A while back I was searching an unknown pattern on some UK sites. The flatware had the familiar British registration “kite” mark and that’s what brought me to search the UK sites. I did discover my pattern name was “Japanese” and I wrote about it in my “Brown and Brothers” post. But while I was searching through those British sites, I saw some familiar aesthetic patterns. Patterns that were known to be American. What were they doing with English backstamps? I made notes and saved illustrations to be revisited another day. And today is that day.
Let’s start with the “Brunswick” pattern because it was one of the early patterns manufactured by American companies, perhaps with its roots in England. The first cut below is from an 1855 catalogue from Joseph H. Adams of New York printed in Spanish. The Sargent & Co. 1874 illustration shows Luther Boardman’s variation. John Round, an English manufacturer, was offering “Brunswick” and “New Brunswick” (next illustration in this post) about the turn of the century. And at the bottom the of the grouping below, the “Brunswick” name was still being used as late as 1910 for an iron spoon.
Below is another version of the “Brunswick” pattern and an illustration of the “Jewel” pattern from a “John Round & Son” catalogue. I’m not aware of an American patent for ‘Jewel”, however the “Simpson, Hall, Miller & Co” mark can be found on this design. This company did business in Canada and in the 1860s claimed to make products of “Heavy Plated Argentine”. “Argentine” is a name for nickel silver found in flatware catalogues from Great Britain. There is a “Patent Argentine Plate” catalogue from 1873 and John Round used the same wording in their advertisements from 1870’s.
The “Laurel” pattern was patented by Henry W. Hirschfeld in 1878 for Meriden Britannia. It seems to be the most common American pattern found in English catalogues like “Silber & Fleming” or “Buck & Moseley”. Toronto based company “Rice Lewis & Son” offers “Laurel” on their page of “Nevada Silver Spoons and Forks”. In the next group of illustrations the “Hobbs Hardware” page notes that the spoons are made of an “Argentine Silver Base”. Hobbs was located in London, Canada with a branch office in Birmingham, England. The “Hardware” illustration is from an 1892 ad for the “Toronto Silver Plate Co.”. The “Laurel” pattern can be found with British hallmarks like “Nevada D&A” (Daniel & Arter), “Roumanian Silver” and “Eureka Silver”. “”products are seen sold by “Wm Duff & Co.” in an 1886 publication.
The “Eastlake” pattern has an American patent for 1879 though not assigned to any company; the designers George Gill and Edwin Brittin were part of the Bridgeport Silver Co. George Gill was from England. This pattern is also known as “Lyonnaise”. In my search, I came across a spoon marked “BB” with symbols, possibly for “Barker Brothers”. Canadian catalogues offering this pattern include: “Risley & Kerrigan” and “Hobbs Hardware”.
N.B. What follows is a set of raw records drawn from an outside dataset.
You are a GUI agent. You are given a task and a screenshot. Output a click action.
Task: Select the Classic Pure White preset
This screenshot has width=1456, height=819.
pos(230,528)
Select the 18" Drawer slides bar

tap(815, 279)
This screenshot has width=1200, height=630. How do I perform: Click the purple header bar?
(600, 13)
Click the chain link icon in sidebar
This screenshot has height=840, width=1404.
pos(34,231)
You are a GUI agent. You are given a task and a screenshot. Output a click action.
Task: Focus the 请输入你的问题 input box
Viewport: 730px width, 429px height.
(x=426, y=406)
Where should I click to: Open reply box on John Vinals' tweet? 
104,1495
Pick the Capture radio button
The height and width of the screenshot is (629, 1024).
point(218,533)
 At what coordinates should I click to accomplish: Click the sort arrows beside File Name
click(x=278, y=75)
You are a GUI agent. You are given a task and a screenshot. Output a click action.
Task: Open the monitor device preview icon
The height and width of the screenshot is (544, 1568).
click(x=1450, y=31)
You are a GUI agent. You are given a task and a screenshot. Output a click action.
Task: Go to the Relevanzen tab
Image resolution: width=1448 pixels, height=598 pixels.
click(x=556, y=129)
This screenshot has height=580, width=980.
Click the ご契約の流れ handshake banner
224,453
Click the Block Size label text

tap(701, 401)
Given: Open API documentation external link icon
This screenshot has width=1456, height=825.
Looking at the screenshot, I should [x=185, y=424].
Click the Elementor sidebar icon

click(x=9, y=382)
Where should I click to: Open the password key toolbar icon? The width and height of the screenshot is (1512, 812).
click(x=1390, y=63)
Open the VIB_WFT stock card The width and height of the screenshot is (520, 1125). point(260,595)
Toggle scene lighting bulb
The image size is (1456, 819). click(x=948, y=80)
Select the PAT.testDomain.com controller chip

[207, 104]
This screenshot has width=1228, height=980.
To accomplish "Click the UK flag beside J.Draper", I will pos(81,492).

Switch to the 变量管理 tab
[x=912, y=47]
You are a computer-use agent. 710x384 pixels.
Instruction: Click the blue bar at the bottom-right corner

Note below “Eastlake” also made of “Argentine Silver”. The illustration to the right is from an 1892 ad for Toronto Silver Plate Co.
The “Newport” pattern was patented in 1879 by Henry Hirschfeld and assigned to Rogers & Bro. You can find the “Newport” pattern in England marked “Brazilian Silver D&A” (Daniel & Arter). Was there some connection between “Meriden Britannia” and “Daniel & Arter”? “Daniel & Arter” were issued a Canadian trade mark on November 22 1893. Looks like more research – ohhh !!!
On the “Wellington” pattern “Daniel & Arter” marks can also be found. “ELECTRIC NEVADA” is an interesting example. This pattern was patented in the United States in 1886 by Charles Casper, but not assigned to any company. I believe he started the “Meriden Silver Plate Co.”, one of a few companies to mark this pattern. Crown Silver possibly of Toronto was another. Meriden Silver also had facilities in Toronto in the 1880s.
“Albany” has been a popular pattern in England and I believe is being produced today. It was also made by American companies including “International Silver” and “Wallace”. Below it is offered in solid silver in the 1899 “Goldsmiths & Silversmiths Co. catalogue.
Now we are back to where we started with a page from a “John Round & Son” catalogue, featuring “Albany” & “Brunswick”. The “Albany” pattern is also in the 1898 “Rice Lewis & Son” catalogue without a pattern name, just a number and made by “Thomas Turner & Co.”
Even though I have had English flatware in my Etsy shop this is all new to me. I’m looking for all the help I can get. I would like to do more posts on silver plate patterns from England, however have been unable to find very many books or catalogs on the subject.